Multiple genetic backgrounds of the amplified Plasmodium falciparum multidrug resistance (pfmdr1) gene and selective sweep of 184F mutation in Cambodia

Abstract

Background: The emergence of artesunate-mefloquine (AS+MQ)-resistant Plasmodium falciparum in the Thailand-Cambodia region is a major concern for malaria control. Studies indicate that copy number increase and key alleles in the pfmdr1 gene are associated with AS+MQ resistance. In the present study, we investigated evidence for a selective sweep around pfmdr1 because of the spread of adaptive mutation and/or multiple copies of this gene in the P. falciparum population in Cambodia.

Methods: We characterized 13 microsatellite loci flanking (+/-99 kb) pfmdr1 in 93 single-clone P. falciparum infections, of which 31 had multiple copies and 62 had a single copy of the pfmdr1 gene.
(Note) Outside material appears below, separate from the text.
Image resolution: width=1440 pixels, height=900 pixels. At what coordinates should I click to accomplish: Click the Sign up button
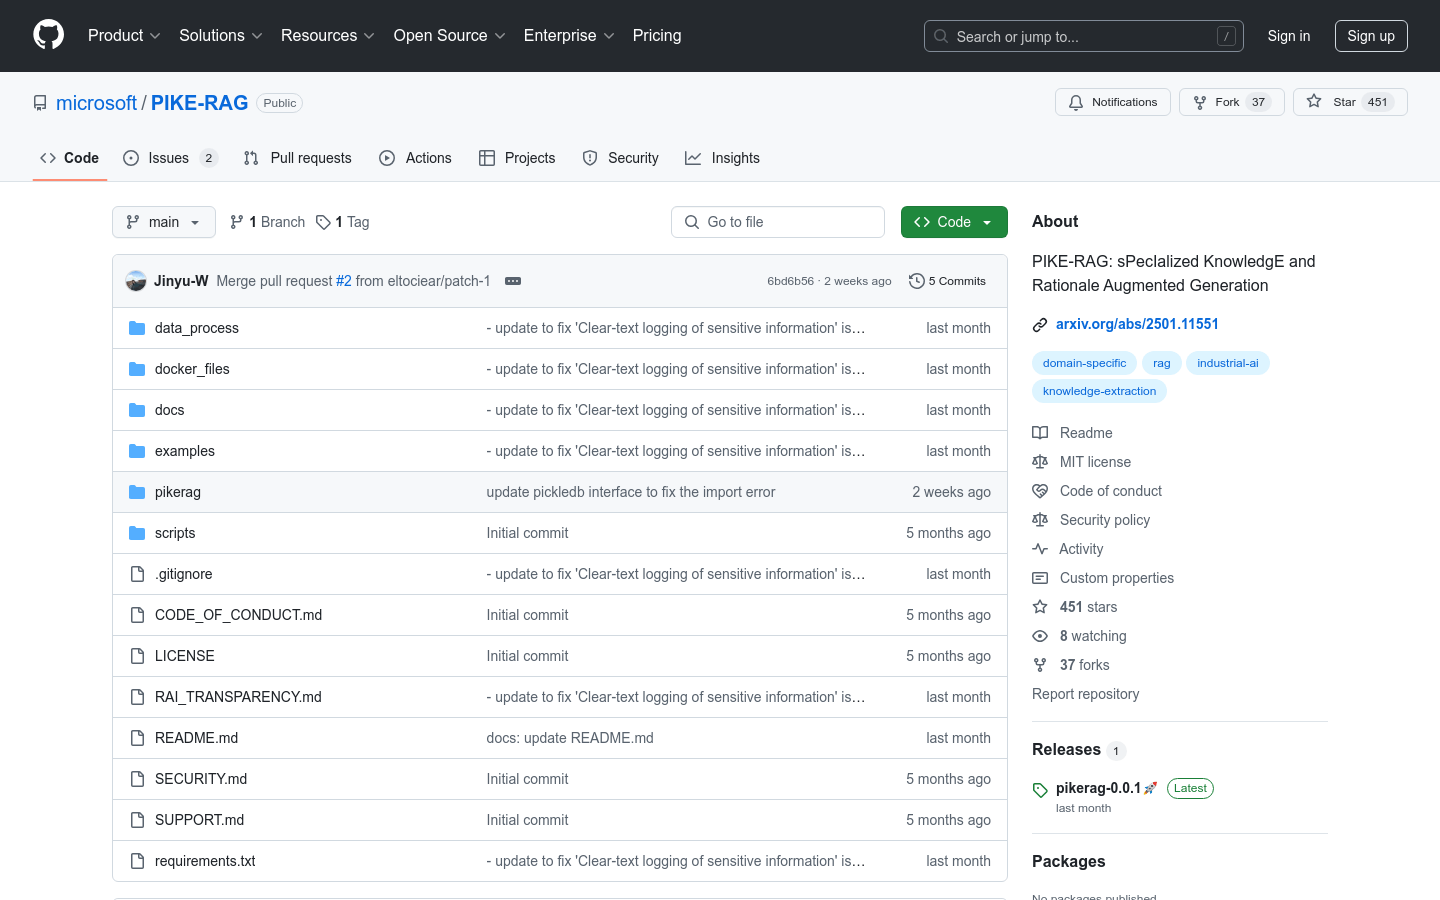[1370, 36]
Results: Genetic analysis revealed no difference in the mean (+/- standard deviation) expected heterozygosity (H(e)) at loci around single (0.75+/-0.03) and multiple (0.76+/-0.04) copies of pfmdr1. Evidence of genetic hitchhiking with the selective sweep of certain haplotypes was seen around mutant (184F) pfmdr1 allele, irrespective of the copy number. There was an overall reduction of 28% in mean H(e) (+/-SD) around mutant allele (0.56+/-0.05), compared with wild-type allele (0.84+/-0.02). Significant linkage disequilibrium was also observed between the loci flanking mutant pfmdr1 allele.
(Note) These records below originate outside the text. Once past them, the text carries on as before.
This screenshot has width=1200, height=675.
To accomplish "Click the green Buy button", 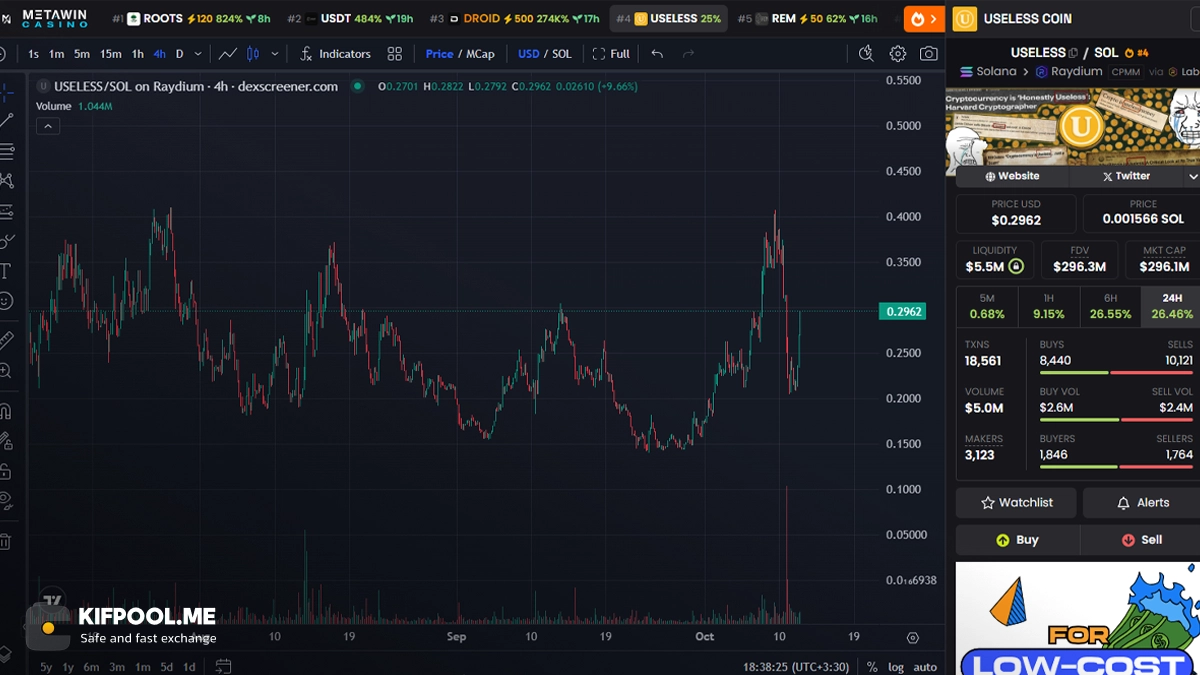I will tap(1017, 540).
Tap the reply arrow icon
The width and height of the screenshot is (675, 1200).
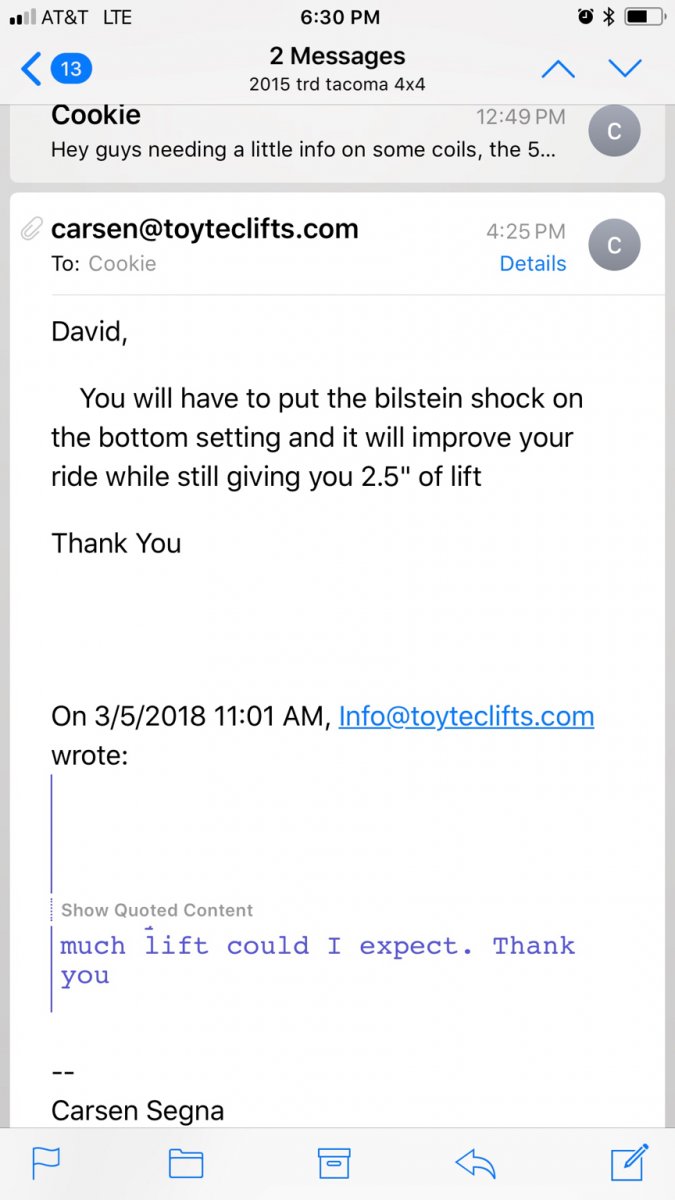(x=476, y=1163)
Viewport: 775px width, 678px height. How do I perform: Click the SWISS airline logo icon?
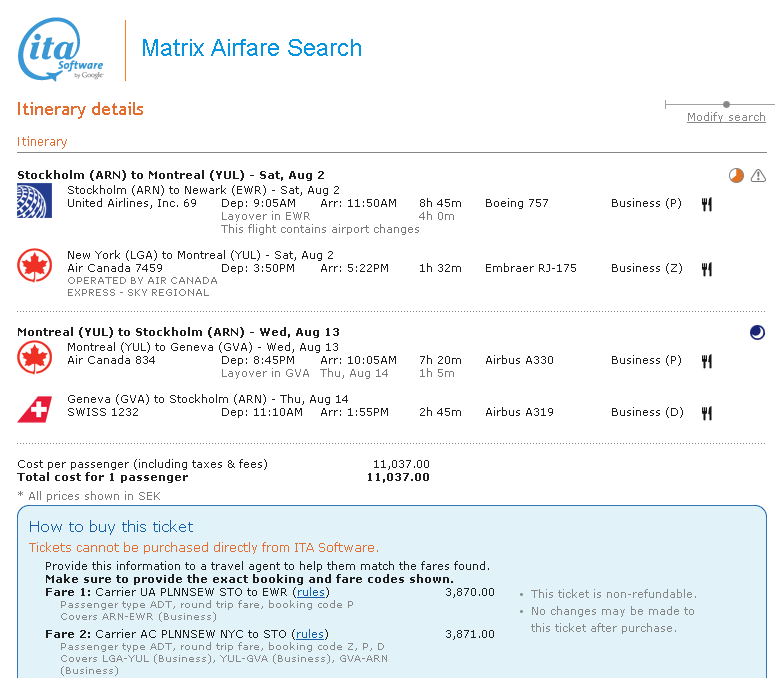point(34,409)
Conclusion: The 184F mutant allele is under selection, whereas amplification of pfmdr1 gene in this population occurs on multiple genetic backgrounds.

Conflict of interest statement

Potential conflicts of interest: none reported.

Figures

Figure 1

A map of Cambodia showing the location of the 4 sites (Pailin, Kampong Seila, Memut, and Rattanakiri) from which the isolates used in this study were obtained. The proportion of mefloquine (MQ) resistance in Cambodia and bordering areas (Thailand to the west, Vietnam to the east, and Laos to the north) is indicated by pie charts.

Figure 2

The expected heterozygosity (He) at 13 microsatellite loci around pfmdr1. Comparison of He between groups of isolates with a single copy or multiple copies of pfmdr1. The mean He at neutral loci on chromosomes 2 and 3 is shown by a dotted line. The error bars indicate ± 1 standard deviation. A, isolates from both western and eastern Cambodia; B, detail showing the closest 8 microsatellite loci flanking (± 9 kb) pfmdr1 for isolates from western and eastern Cambodia; C, isolates from western Cambodia; D, isolates from eastern Cambodia.

Figure 3

The expected heterozygosity (He) at 13 loci around wild-type (184Y) and mutant (184F) pfmdr1. Comparison of He between 184Y and 184F pfmdr1 groups of isolates from both western and eastern Cambodia (A) and the closest 8 microsatellite loci flanking (± 9 kb) pfmdr1 (B), and comparison of 184F group of isolates from western Cambodia with 184F and 184Y groups of isolates from eastern Cambodia (C) and the closest 8 microsatellite loci flanking (± 9 kb) pfmdr1 (D). The mean He at neutral loci on chromosomes 2 and 3 is shown by a dotted line. The error bars indicate ± 1 standard deviation.

Figure 4

Pair-wise linkage disequilibrium around pfmdr1 (± 9 kb). A, linkage disequilibrium between loci within the wild-type group (lower half of the diagonal) and mutant group (upper half of the diagonal). B, linkage disequilibrium between loci within the group of isolates with a single copy of pfmdr1 (lower half of the diagonal) and those with multiple copies of pfmdr1 (upper half of the diagonal). Each cell shows a comparison between polymorphic pairs of loci. P < .006 was considered to be significant after Bonferroni correction. Light gray cells represent P values that are not significant (>.006), and dark gray cells indicate statistically significant P values (<.006).

Figure 5

Median-joining network showing genetic relationships among pfmdr1 haplotypes in Cambodia. The closest 8 loci (± 9 kb) were used for constructing the network. Each circle in this network represents a unique haplotype, with the size of the circle being proportional to the number of isolates harboring that haplotype. The circles shown in yellow and gray represent isolates carrying single and multiple copies of pfmdr1, respectively. The haplotype shared by both isolates with single and isolates with multiple pfmdr1 copies (proportion indicated in pie charts) are shown as a circle with both yellow and gray shading. The red dots are the median vectors that imply software-generated “hypothetical haplotypes,” joining 2 haplotypes in the diagram from which single and/or multiple pfmdr1 copy–containing haplotypes may have originated. The isolates with 184F are marked by blue arrows enclosed in the shaded clusters.